Pasture and Forage Minute: Grazing Management After Wildfire, Pasture Fertility and Cross Fencing

Burned field

Pasture and Forage Minute: Grazing Management After Wildfire, Pasture Fertility and Cross Fencing

Soil Sampling Pastures

By Melissa Bartels

Are you considering skipping fertilizing your pastures or alfalfa fields this year due to the high fertilizer prices? Now might be a great time to invest in soil sampling your fields to see what you have for soil fertility in your field’s profile. 

Soil fertility is key to maintaining yield and alfalfa fields should ideally be sampled each year to check soil pH, potassium and phosphorous levels across all soil textures. If your field is sandy, eroded or highly weathered, you may want to test for sulfur as well. It is important to remember that compared to row crop ground or grass hay, nitrate-nitrogen is not a concern since alfalfa can fix atmospheric nitrogen. However, digging a few plants up and checking nodulation will provide some insight to your plant’s ability to fix nitrogen.  

To collect soil samples, you will need to collect soil cores to eight inches deep. If the field was previously sampled to only six inches stay with the historic depth for comparison. It is important to be consistent on your sampling depth because values change the deeper or shallower we go in the soil profile. You can use a file or a sharpie marker to measure eight inches on your soil probe to make constancy easier when pulling cores.  

When soil sampling, there are a few ways you can go about pulling the cores, but for alfalfa fields, sampling by soil type or representative samples for every 40 acres would be the most cost-effective choices. You will need to pull 10 to 15 random soil cores across your soil type or 40-acre area to be represented. Then mix those soil cores together in a plastic bucket. From there, take about two cups of soil and place it in a labeled bag to be sent in for analysis. Repeat this process across the field for every 40 acres or by the soil types in your field. When shipping, be sure to follow the laboratories submission instruction for proper packaging. Once you have your results you can see where you might be able to reduce fertilizer inputs this year. You can always reach out to your extension educator, fertilizer dealer or agronomist for more help.  

Grazing Management Following Wildfire

By Jerry Volesky

There have been several wildfires this spring that have affected range and pasturelands across Nebraska. Although the immediate aftermath of a fast-moving fire can look quite devastating, most of our perennial pasture grasses will recover with adequate moisture.

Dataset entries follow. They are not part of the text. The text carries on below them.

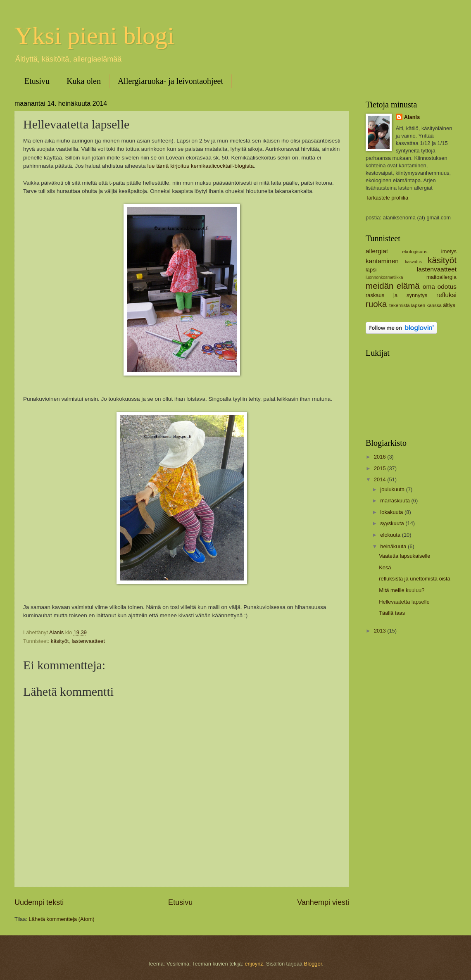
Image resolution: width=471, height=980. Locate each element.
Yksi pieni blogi (94, 36)
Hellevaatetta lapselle (404, 602)
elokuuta (391, 535)
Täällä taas (392, 613)
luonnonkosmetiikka (384, 277)
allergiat (377, 251)
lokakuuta (392, 512)
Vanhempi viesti (323, 902)
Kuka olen (83, 81)
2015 (381, 468)
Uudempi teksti (39, 902)
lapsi (371, 269)
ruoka (376, 304)
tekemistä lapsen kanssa (415, 305)
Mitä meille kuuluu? (402, 590)
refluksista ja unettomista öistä (414, 578)
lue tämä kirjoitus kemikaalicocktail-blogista (201, 166)
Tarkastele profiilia (387, 197)
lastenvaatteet (88, 641)
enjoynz (254, 963)
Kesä (385, 567)
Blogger (313, 963)
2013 (381, 630)
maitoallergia (441, 277)
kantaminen (382, 261)
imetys (449, 251)
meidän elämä (392, 285)
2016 (381, 457)
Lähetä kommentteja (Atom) (62, 919)
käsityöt (60, 641)
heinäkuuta (394, 546)
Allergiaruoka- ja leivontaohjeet (170, 81)
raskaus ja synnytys (396, 295)
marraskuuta (395, 500)
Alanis (412, 117)
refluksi (446, 295)
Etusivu (37, 81)
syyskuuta (392, 523)
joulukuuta (393, 489)
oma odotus (440, 286)
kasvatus (413, 262)
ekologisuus (414, 252)
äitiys (449, 305)
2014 (381, 479)
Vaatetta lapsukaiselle (404, 556)
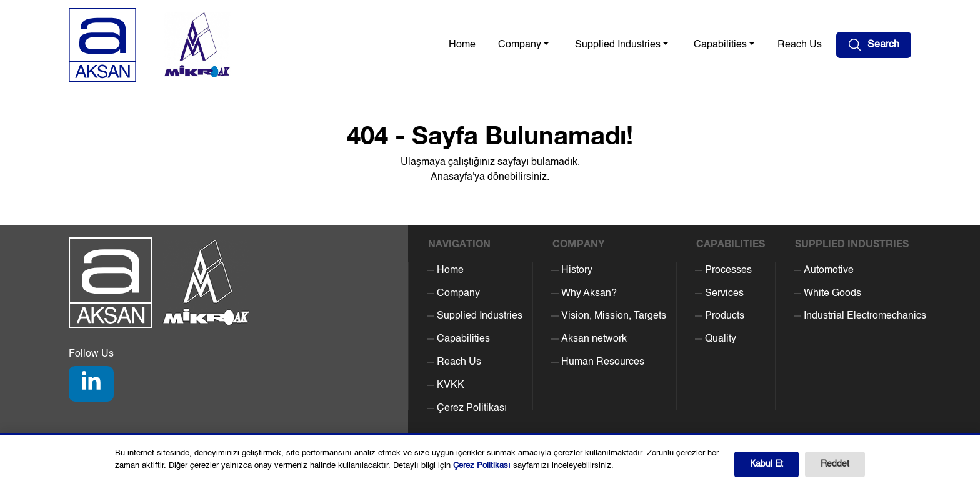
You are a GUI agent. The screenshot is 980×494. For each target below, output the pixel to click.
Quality (721, 339)
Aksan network (594, 339)
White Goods (832, 294)
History (577, 270)
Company (458, 294)
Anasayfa (451, 177)
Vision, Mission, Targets (614, 316)
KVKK (451, 385)
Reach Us (799, 45)
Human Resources (602, 362)
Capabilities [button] (720, 45)
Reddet (835, 464)
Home (462, 45)
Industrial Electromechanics (865, 316)
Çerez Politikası (472, 408)
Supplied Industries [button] (618, 45)
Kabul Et (766, 464)
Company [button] (519, 45)
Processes (728, 270)
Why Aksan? (589, 294)
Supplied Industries (479, 316)
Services (724, 294)
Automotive (829, 270)
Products (724, 316)
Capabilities (463, 339)
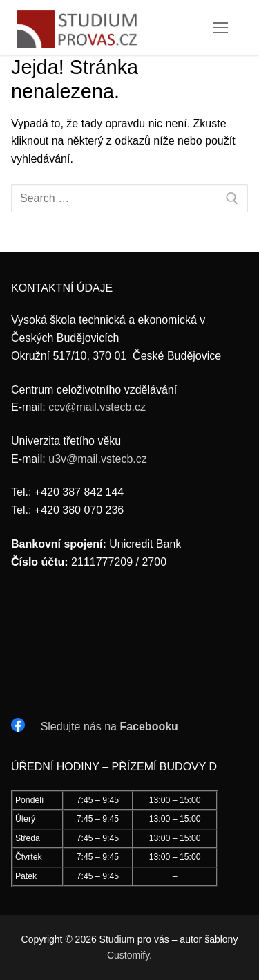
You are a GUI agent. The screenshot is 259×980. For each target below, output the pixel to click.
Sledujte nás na (109, 726)
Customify (128, 955)
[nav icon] (220, 28)
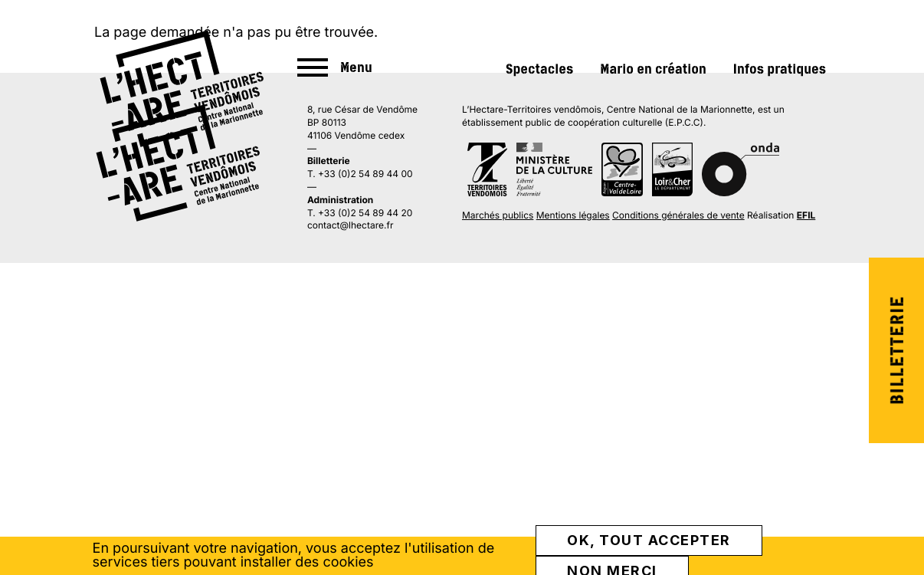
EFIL (806, 215)
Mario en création (653, 69)
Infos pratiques (779, 69)
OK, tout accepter (649, 540)
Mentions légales (573, 215)
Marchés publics (497, 215)
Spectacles (539, 69)
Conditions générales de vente (678, 215)
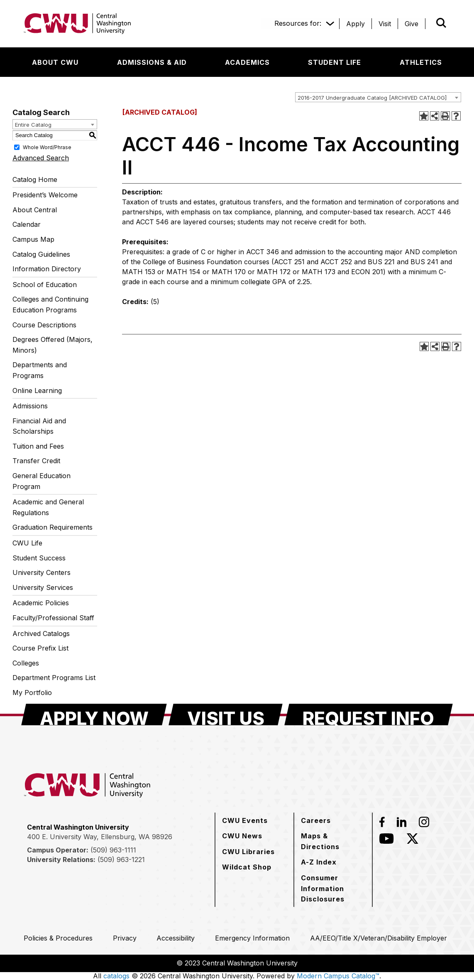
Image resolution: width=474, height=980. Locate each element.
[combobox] (378, 97)
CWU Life (27, 543)
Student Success (39, 558)
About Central (34, 210)
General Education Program (42, 481)
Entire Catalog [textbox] (33, 125)
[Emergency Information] (252, 938)
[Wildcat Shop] (247, 867)
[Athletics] (421, 62)
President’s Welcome (45, 195)
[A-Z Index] (319, 862)
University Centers (42, 572)
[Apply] (355, 24)
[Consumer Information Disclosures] (333, 888)
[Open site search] (441, 23)
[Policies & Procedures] (58, 938)
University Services (43, 587)
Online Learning (37, 391)
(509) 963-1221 (121, 860)
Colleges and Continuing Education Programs (50, 305)
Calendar (27, 224)
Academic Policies (41, 603)
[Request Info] (369, 715)
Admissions (30, 406)
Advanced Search (41, 158)
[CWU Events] (245, 820)
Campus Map (33, 239)
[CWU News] (242, 836)
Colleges (26, 663)
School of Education (44, 285)
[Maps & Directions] (333, 841)
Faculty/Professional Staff (53, 618)
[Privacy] (125, 938)
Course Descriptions (44, 325)
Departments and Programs (39, 370)
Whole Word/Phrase (47, 147)
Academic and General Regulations (48, 507)
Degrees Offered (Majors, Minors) (52, 345)
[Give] (411, 24)
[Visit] (385, 24)
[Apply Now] (94, 715)
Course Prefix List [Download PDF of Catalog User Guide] (40, 648)
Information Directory (46, 269)
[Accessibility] (176, 938)
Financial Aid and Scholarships (39, 426)
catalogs (116, 976)
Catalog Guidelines (41, 254)
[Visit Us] (225, 715)
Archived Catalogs (41, 634)
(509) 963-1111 (113, 850)
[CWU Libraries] (248, 852)
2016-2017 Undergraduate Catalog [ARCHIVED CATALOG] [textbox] (372, 98)
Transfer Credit (36, 461)
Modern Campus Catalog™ (338, 976)
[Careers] (316, 820)
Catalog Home (35, 179)
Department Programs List (54, 678)
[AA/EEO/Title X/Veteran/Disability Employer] (379, 938)
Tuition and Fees (38, 446)
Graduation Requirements (52, 527)
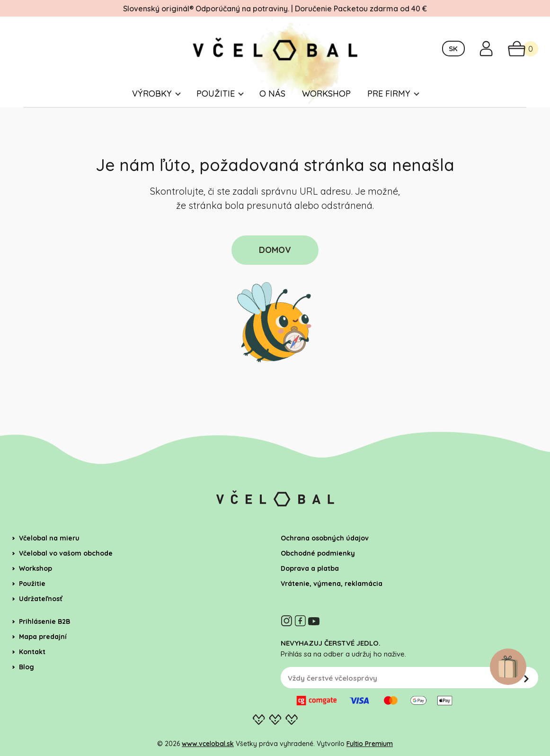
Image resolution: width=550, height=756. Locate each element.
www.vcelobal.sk (208, 744)
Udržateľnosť (41, 599)
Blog (27, 667)
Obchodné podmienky (318, 553)
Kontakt (32, 652)
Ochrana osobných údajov (325, 538)
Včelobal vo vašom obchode (66, 553)
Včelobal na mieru (49, 538)
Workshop (326, 93)
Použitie (215, 93)
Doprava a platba (310, 568)
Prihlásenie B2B (44, 621)
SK (453, 48)
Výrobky (152, 93)
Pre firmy (389, 93)
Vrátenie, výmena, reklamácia (331, 584)
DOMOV (275, 250)
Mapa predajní (43, 637)
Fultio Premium (370, 744)
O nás (272, 93)
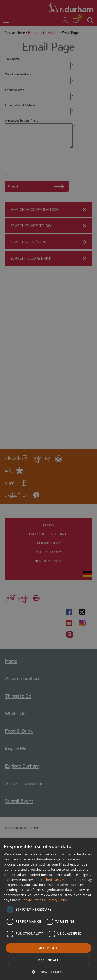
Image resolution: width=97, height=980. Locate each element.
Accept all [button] (48, 948)
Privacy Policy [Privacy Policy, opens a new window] (57, 900)
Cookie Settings (33, 900)
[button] (48, 971)
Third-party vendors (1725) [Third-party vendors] (64, 880)
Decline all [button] (48, 960)
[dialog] (48, 909)
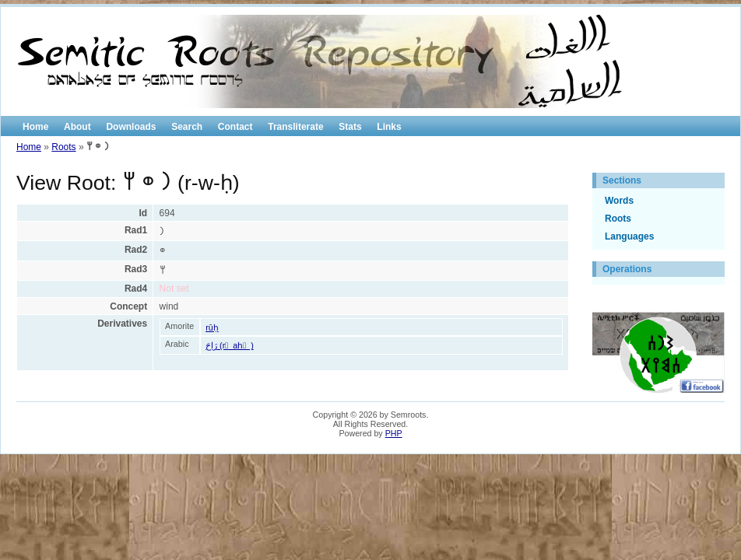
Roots (63, 147)
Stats (349, 127)
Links (388, 127)
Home (35, 127)
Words (619, 201)
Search (187, 127)
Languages (629, 236)
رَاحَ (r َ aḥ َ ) (230, 345)
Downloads (131, 127)
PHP (394, 433)
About (77, 127)
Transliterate (295, 127)
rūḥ (212, 327)
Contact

One of the key impacts of a wildfire is the loss of plant residue and litter that protects the soil surface. This residue is important for reducing wind and water erosion and the loss of soil moisture. Some of the wildfire areas had significant winds during and after the fire. This likely led to some scouring erosion around the plants. At the time of the fire, many cool-season grasses had started their initial spring growth or green up. They will be set back a little but will recover.  

An important grazing management recommendation following a wildfire is to delay turnout, possibly as long as one month. This is both for fire recovery and drought potential. This will allow the grass plants to maximize growth given the current soil moisture conditions and result in greater season-long production.

Secondly, stocking rates should be reduced with the objective of leaving adequate residue, which will become litter on the ground. This is to replace what was lost in the fire. Rainfall in May and June will be most critical and should be the guiding factor affecting any of the above management decisions.

It is not uncommon to see a greater number of annual weeds show up in a pasture after a fire. While this may look concerning, these weeds can actually be useful and have some forage value or will turn into residue and cover at the end of the season. There numbers will decline the following year.

A byproduct of a wildfire are areas that were disked for a fire break. Ideally, these areas should be reseeded using the same grass species found in the rest of the pasture. If this cannot be done within the next few weeks, a summer annual forage crop could be planted as a cover, and then plan for reseeding the perennial grasses next spring.

Temporary Cross Fencing

By Ben Beckman

As we move through spring, you may think it’s time to put away your electric fence from grazing crop residue this winter. Don’t do it just yet. It can be a useful tool to stretch your pasture this summer.

Electric fence is the easiest and cheapest way to increase utilization in summer pastures. Dividing pastures with an electric cross fence encourages cattle to graze pastures more completely. By increasing uniform consumption across a pasture, grazing time in the pasture can be extended, resulting in a longer recovery period following grazing. This time off allows plants to regrow and can improve their health and vigor. With high pasture rent and rumors of a hot, dry summer, stretching grass a bit early may pay off in the long run.

Temporary electric fence won’t replace the role permanent fencing options like traditional barbed wire and high-tensile electric fencing systems still hold. However, the low cost and easily moveable nature of temporary fence make it invaluable for a cross fencing tool. This is especially true if you already have electric fencing your animal’s respect. Being able to change paddock size on the go is a benefit permanent fence installations don’t provide. Additionally, using fencing equipment you already have provides an inexpensive opportunity to experiment with where you might eventually place a more permanent cross fence.

The electric fence that keeps your cows on stalks during winter can give you this inexpensive opportunity to try some cross fencing where you have been reluctant to try it before. More grass might be the result.